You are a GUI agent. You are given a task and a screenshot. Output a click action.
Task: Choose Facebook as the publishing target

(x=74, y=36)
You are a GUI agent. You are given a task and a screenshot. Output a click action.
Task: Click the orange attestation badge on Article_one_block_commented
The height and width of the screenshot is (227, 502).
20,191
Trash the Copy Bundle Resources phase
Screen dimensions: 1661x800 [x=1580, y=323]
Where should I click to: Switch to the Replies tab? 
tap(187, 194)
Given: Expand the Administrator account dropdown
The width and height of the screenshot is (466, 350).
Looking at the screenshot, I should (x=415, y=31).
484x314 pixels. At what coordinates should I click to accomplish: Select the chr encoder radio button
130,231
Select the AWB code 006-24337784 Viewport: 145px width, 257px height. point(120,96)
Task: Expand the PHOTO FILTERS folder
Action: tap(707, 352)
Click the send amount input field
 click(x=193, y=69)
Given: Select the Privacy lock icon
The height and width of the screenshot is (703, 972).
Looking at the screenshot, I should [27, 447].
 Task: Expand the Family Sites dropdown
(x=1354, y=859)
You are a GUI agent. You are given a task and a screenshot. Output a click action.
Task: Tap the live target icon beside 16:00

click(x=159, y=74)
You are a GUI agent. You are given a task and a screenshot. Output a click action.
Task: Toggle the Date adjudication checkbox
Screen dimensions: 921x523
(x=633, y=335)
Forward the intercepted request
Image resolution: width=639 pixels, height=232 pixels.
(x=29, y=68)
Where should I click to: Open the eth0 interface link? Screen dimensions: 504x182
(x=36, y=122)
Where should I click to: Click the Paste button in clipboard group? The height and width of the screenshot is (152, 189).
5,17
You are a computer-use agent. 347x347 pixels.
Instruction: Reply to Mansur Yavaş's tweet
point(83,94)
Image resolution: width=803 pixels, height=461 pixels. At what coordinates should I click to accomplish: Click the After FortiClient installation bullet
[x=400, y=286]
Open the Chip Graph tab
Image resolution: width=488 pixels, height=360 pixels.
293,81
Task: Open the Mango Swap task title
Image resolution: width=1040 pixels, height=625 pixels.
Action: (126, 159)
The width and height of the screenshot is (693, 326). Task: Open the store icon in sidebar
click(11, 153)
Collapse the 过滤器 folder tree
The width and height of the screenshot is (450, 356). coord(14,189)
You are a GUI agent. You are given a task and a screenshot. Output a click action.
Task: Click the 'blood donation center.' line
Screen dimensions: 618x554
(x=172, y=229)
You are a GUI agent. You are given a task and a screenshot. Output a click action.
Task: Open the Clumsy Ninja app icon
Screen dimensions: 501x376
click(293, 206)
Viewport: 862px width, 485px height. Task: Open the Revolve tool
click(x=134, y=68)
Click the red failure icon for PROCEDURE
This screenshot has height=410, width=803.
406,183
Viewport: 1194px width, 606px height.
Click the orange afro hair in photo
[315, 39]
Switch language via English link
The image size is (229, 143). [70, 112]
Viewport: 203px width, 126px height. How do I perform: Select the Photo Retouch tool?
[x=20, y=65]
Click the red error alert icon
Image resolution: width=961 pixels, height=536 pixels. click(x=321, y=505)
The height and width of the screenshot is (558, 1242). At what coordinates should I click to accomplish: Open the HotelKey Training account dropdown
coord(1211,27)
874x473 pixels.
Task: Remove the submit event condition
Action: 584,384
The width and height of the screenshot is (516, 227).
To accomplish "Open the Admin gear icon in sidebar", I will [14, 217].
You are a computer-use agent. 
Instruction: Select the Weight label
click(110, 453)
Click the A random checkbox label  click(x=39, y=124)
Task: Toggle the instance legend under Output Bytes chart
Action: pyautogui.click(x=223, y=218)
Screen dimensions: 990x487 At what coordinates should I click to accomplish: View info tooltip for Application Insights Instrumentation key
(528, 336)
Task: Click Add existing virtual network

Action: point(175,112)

···

**Try it**
Verbatim reproduction of the entries is required.

**Response area**
You are a GUI agent. You are given a task and a screenshot. Output a click action.
Task: Choose Facebook as the publishing target

(x=74, y=36)
You are a GUI agent. You are given a task and a screenshot. Output a click action.
Task: Click the orange attestation badge on Article_one_block_commented
The height and width of the screenshot is (227, 502).
20,191
Trash the Copy Bundle Resources phase
Screen dimensions: 1661x800 [x=1580, y=323]
Where should I click to: Switch to the Replies tab? 
tap(187, 194)
Given: Expand the Administrator account dropdown
The width and height of the screenshot is (466, 350).
Looking at the screenshot, I should (x=415, y=31).
484x314 pixels. At what coordinates should I click to accomplish: Select the chr encoder radio button
130,231
Select the AWB code 006-24337784 Viewport: 145px width, 257px height. point(120,96)
Task: Expand the PHOTO FILTERS folder
Action: tap(707, 352)
Click the send amount input field
 click(x=193, y=69)
Given: Select the Privacy lock icon
The height and width of the screenshot is (703, 972).
Looking at the screenshot, I should [27, 447].
 Task: Expand the Family Sites dropdown
(x=1354, y=859)
You are a GUI agent. You are given a task and a screenshot. Output a click action.
Task: Tap the live target icon beside 16:00

click(x=159, y=74)
You are a GUI agent. You are given a task and a screenshot. Output a click action.
Task: Toggle the Date adjudication checkbox
Screen dimensions: 921x523
(x=633, y=335)
Forward the intercepted request
Image resolution: width=639 pixels, height=232 pixels.
(x=29, y=68)
Where should I click to: Open the eth0 interface link? Screen dimensions: 504x182
(x=36, y=122)
Where should I click to: Click the Paste button in clipboard group? The height and width of the screenshot is (152, 189).
5,17
You are a computer-use agent. 347x347 pixels.
Instruction: Reply to Mansur Yavaş's tweet
point(83,94)
Image resolution: width=803 pixels, height=461 pixels. At what coordinates should I click to accomplish: Click the After FortiClient installation bullet
[x=400, y=286]
Open the Chip Graph tab
Image resolution: width=488 pixels, height=360 pixels.
293,81
Task: Open the Mango Swap task title
Image resolution: width=1040 pixels, height=625 pixels.
Action: (126, 159)
The width and height of the screenshot is (693, 326). Task: Open the store icon in sidebar
click(11, 153)
Collapse the 过滤器 folder tree
The width and height of the screenshot is (450, 356). coord(14,189)
You are a GUI agent. You are given a task and a screenshot. Output a click action.
Task: Click the 'blood donation center.' line
Screen dimensions: 618x554
(x=172, y=229)
You are a GUI agent. You are given a task and a screenshot. Output a click action.
Task: Open the Clumsy Ninja app icon
Screen dimensions: 501x376
click(293, 206)
Viewport: 862px width, 485px height. Task: Open the Revolve tool
click(x=134, y=68)
Click the red failure icon for PROCEDURE
This screenshot has height=410, width=803.
406,183
Viewport: 1194px width, 606px height.
Click the orange afro hair in photo
[315, 39]
Switch language via English link
The image size is (229, 143). [70, 112]
Viewport: 203px width, 126px height. How do I perform: Select the Photo Retouch tool?
[x=20, y=65]
Click the red error alert icon
Image resolution: width=961 pixels, height=536 pixels. click(x=321, y=505)
The height and width of the screenshot is (558, 1242). At what coordinates should I click to accomplish: Open the HotelKey Training account dropdown
coord(1211,27)
874x473 pixels.
Task: Remove the submit event condition
Action: 584,384
The width and height of the screenshot is (516, 227).
To accomplish "Open the Admin gear icon in sidebar", I will [14, 217].
You are a computer-use agent. 
Instruction: Select the Weight label
click(110, 453)
Click the A random checkbox label  click(x=39, y=124)
Task: Toggle the instance legend under Output Bytes chart
Action: pyautogui.click(x=223, y=218)
Screen dimensions: 990x487 At what coordinates should I click to accomplish: View info tooltip for Application Insights Instrumentation key
(528, 336)
Task: Click Add existing virtual network

Action: point(175,112)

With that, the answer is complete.